Hoje as mulheres estão em peso no rap, e não para por aí: também há espaço para artistas LGBTQIA+ e indígenas. É o caso do Brô MCs, grupo formado por quatro jovens Guarani-Kaiowá de Dourados, no Mato Grosso do Sul. 

Bruno Veron, um dos integrantes, conta que eles começaram a ouvir rap ainda crianças, em um programa da rádio local. 

“A gente fazia um círculo em volta do rádio e ficava ouvindo com os amigos tomando tereré. Quando eu comecei a prestar atenção nas letras, o que queria dizer nas letras, eu entendi que falava da sua realidade, falava da sua quebrada. A mídia local sempre falava mal do indígena: 'ah, o indígena não presta, é vagabundo'. Mas eu via como era a situação aqui dentro, não era o que a mídia falava do povo Guarani-Kaiowá. E isso me levou a fazer rap, isso me indignou”, conta.
########
## TAREFAS A REALIZAR
1. Como ficaria, em forma de lista, o parágrafo do trecho que começa com "Hoje as mulheres estão em peso no rap", mantendo seus fatos principais?
2. Continue o trecho sobre o Brô MCs a partir do ponto em que ele termina.

## DADOS FORNECIDOS
########
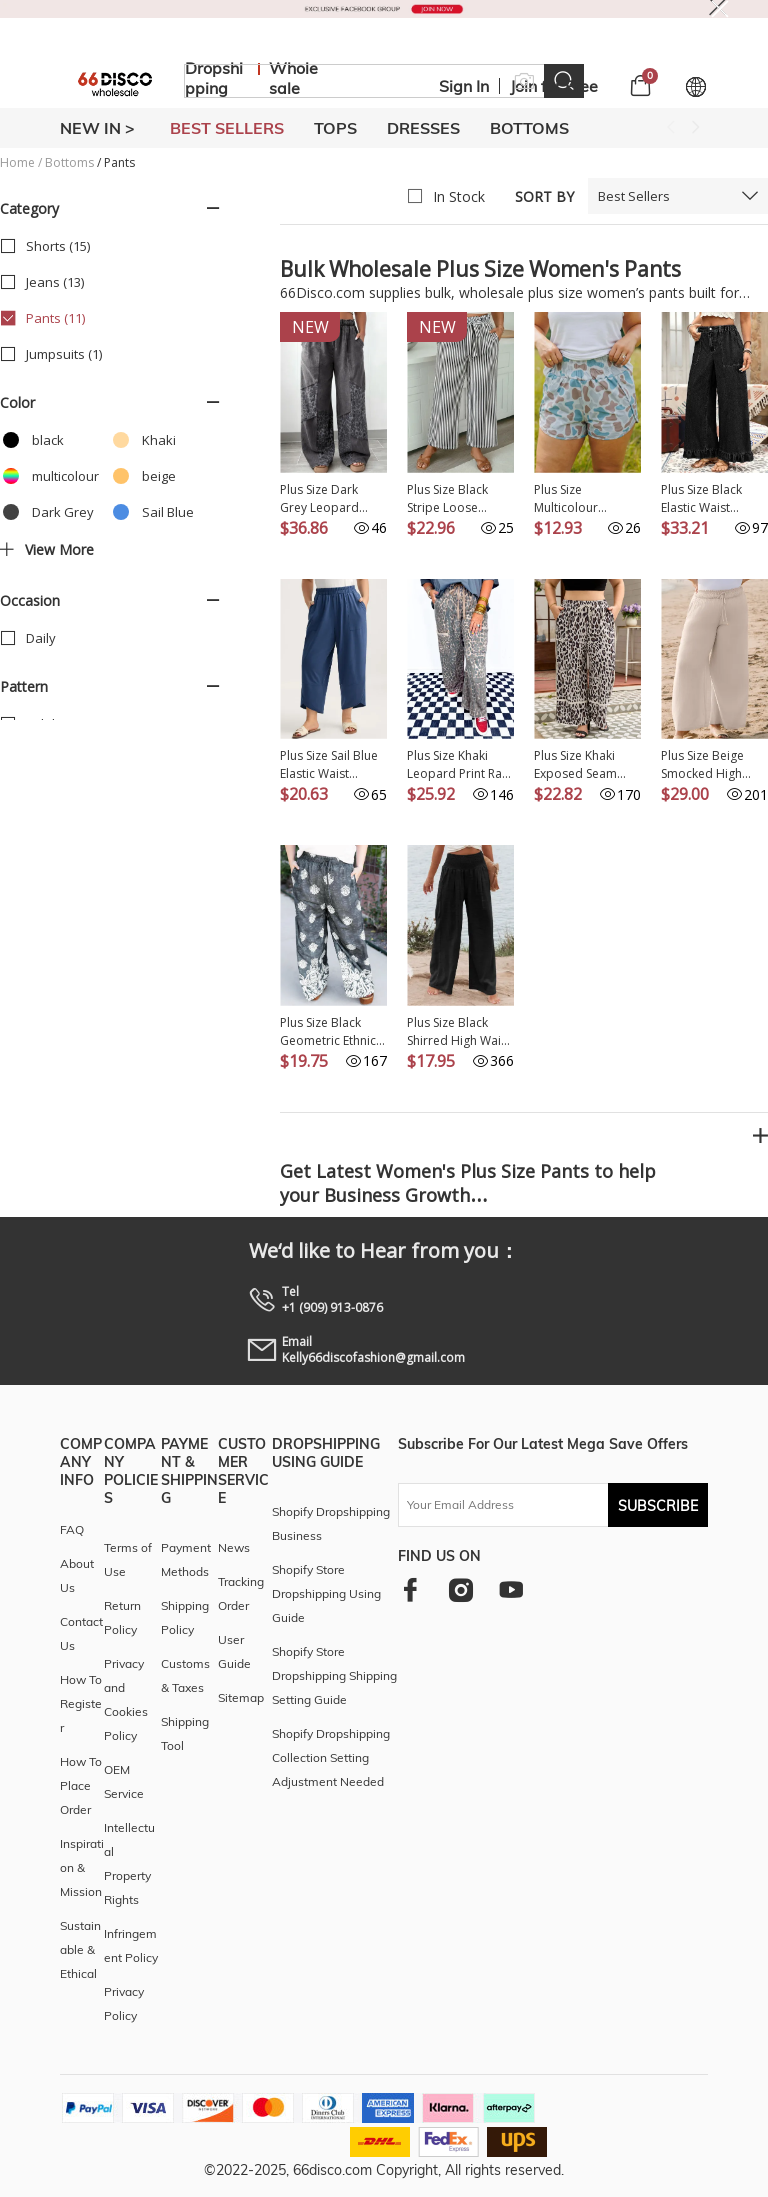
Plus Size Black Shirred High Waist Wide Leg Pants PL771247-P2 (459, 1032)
########
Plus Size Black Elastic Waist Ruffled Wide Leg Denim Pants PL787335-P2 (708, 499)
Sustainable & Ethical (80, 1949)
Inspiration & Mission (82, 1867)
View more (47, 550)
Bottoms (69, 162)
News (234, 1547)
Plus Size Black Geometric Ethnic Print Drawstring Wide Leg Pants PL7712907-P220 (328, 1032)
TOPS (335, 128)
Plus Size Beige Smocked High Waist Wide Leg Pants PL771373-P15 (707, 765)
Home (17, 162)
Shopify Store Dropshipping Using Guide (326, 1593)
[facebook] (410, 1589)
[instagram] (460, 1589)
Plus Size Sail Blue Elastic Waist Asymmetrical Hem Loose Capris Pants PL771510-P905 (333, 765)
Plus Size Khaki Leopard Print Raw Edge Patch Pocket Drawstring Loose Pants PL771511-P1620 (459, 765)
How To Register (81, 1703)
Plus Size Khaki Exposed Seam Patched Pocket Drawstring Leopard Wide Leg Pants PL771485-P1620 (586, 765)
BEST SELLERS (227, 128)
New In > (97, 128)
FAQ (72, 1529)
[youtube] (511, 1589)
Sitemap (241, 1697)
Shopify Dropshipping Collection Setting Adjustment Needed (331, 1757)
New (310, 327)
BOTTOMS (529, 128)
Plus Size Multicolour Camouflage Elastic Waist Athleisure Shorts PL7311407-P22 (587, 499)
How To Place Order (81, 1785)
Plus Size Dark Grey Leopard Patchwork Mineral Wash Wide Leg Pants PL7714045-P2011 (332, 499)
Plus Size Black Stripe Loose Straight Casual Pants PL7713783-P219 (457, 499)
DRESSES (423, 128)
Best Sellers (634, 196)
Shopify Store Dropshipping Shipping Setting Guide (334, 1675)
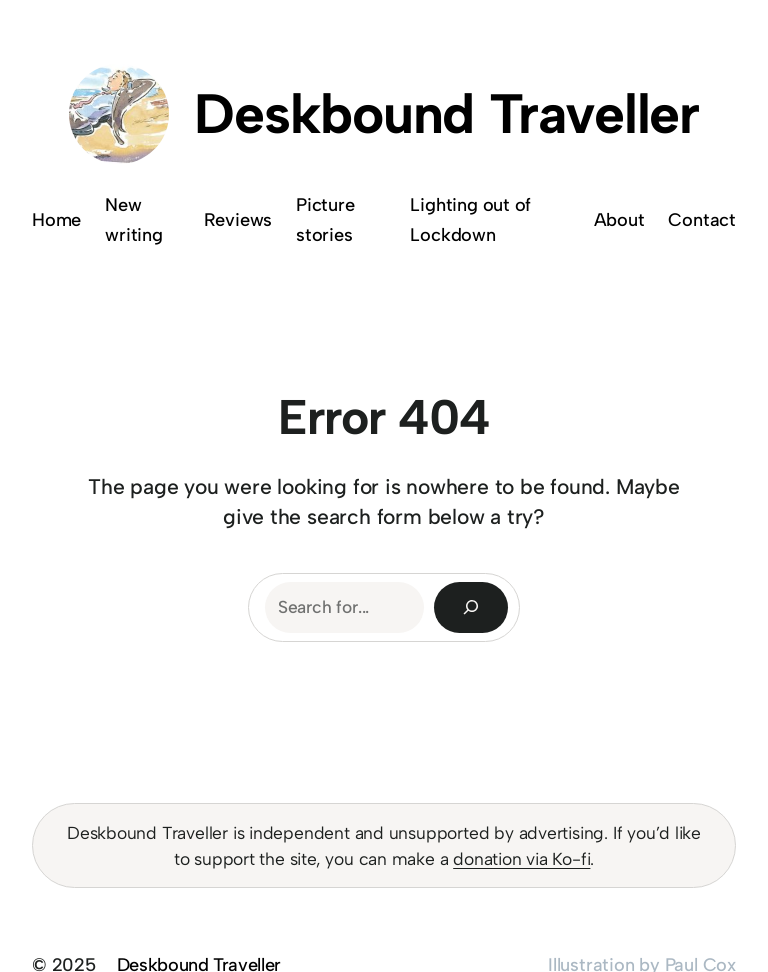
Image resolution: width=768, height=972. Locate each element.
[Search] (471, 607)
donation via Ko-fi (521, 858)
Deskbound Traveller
########
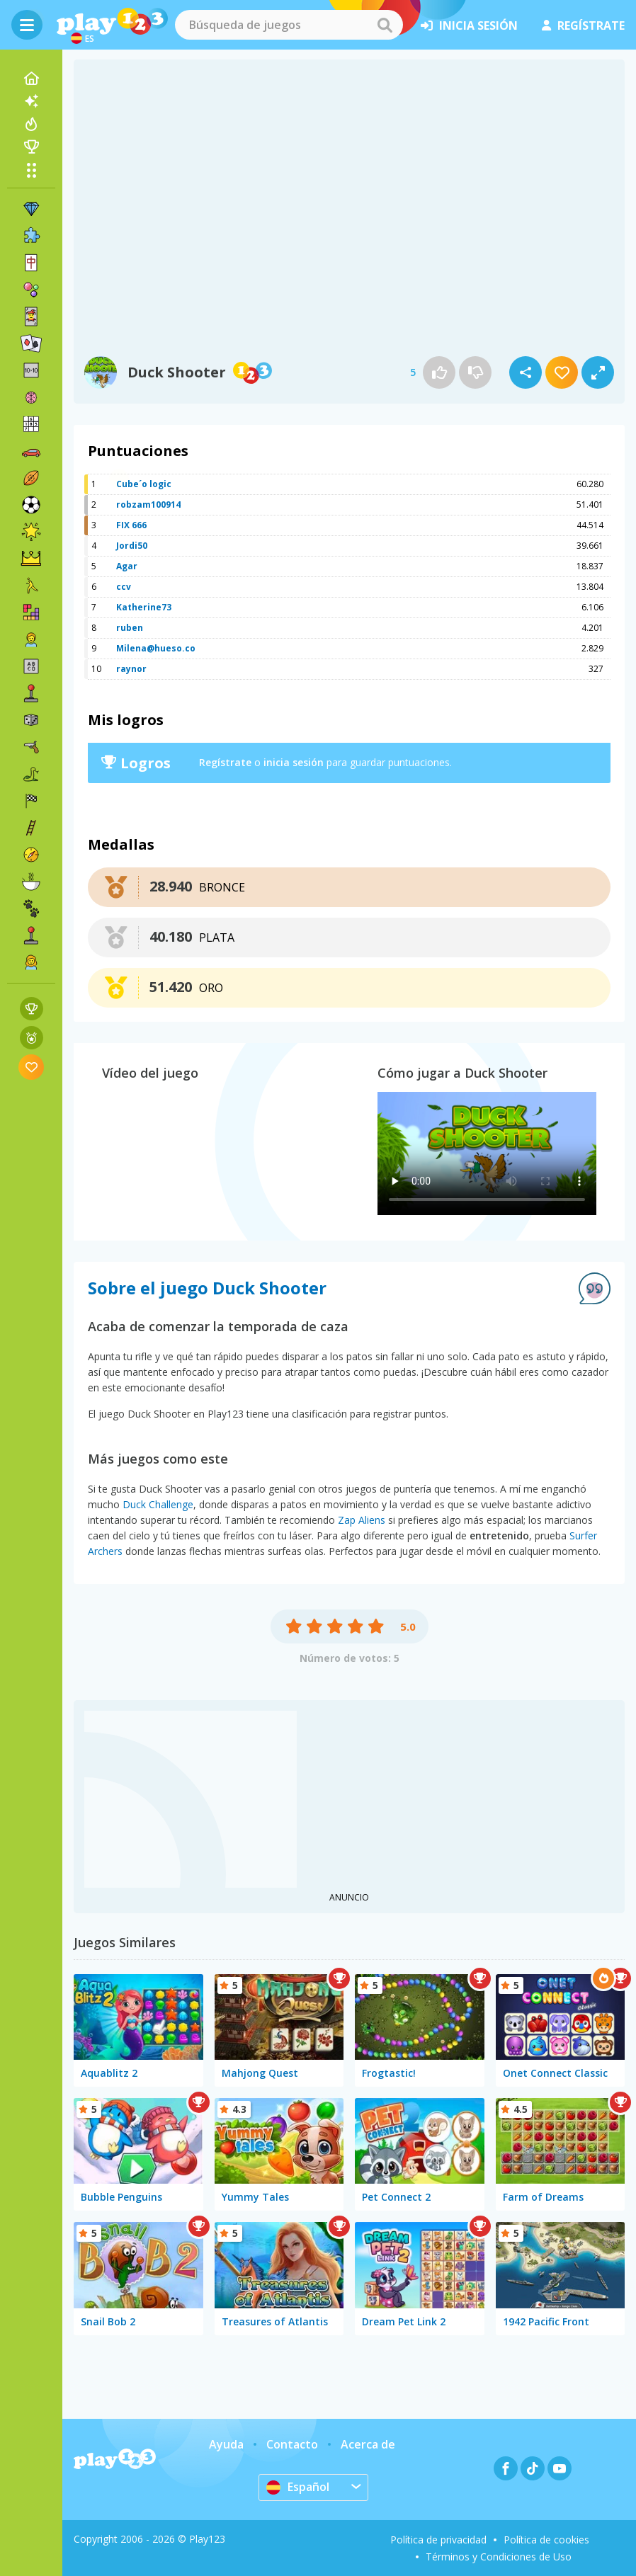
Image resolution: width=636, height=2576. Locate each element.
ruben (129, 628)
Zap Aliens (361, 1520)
########
## RESPOSTAS DAS TAREFAS
1.
- Hoje as mulheres estão em grande número no rap.
- Também há espaço para artistas LGBTQIA+ e indígenas.
- Um exemplo é o Brô MCs, grupo de quatro jovens Guarani-Kaiowá de Dourados, no Mato Grosso do Sul.

2.
Brô MC's: o rap é uma ferramenta para denunciar preconceito e mostrar a realidade do povo Guarani-Kaiowá do Mato Grosso do Sul / Brô MC's

Da aldeia no Mato Grosso do Sul, para Porto Alegre. A capital gaúcha vai abrigar o primeiro museu voltado ao hip hop da América Latina. Com previsão de abertura para maio de 2022, o Museu da Cultura Hip Hop RS vai ocupar um antigo complexo escolar abandonado.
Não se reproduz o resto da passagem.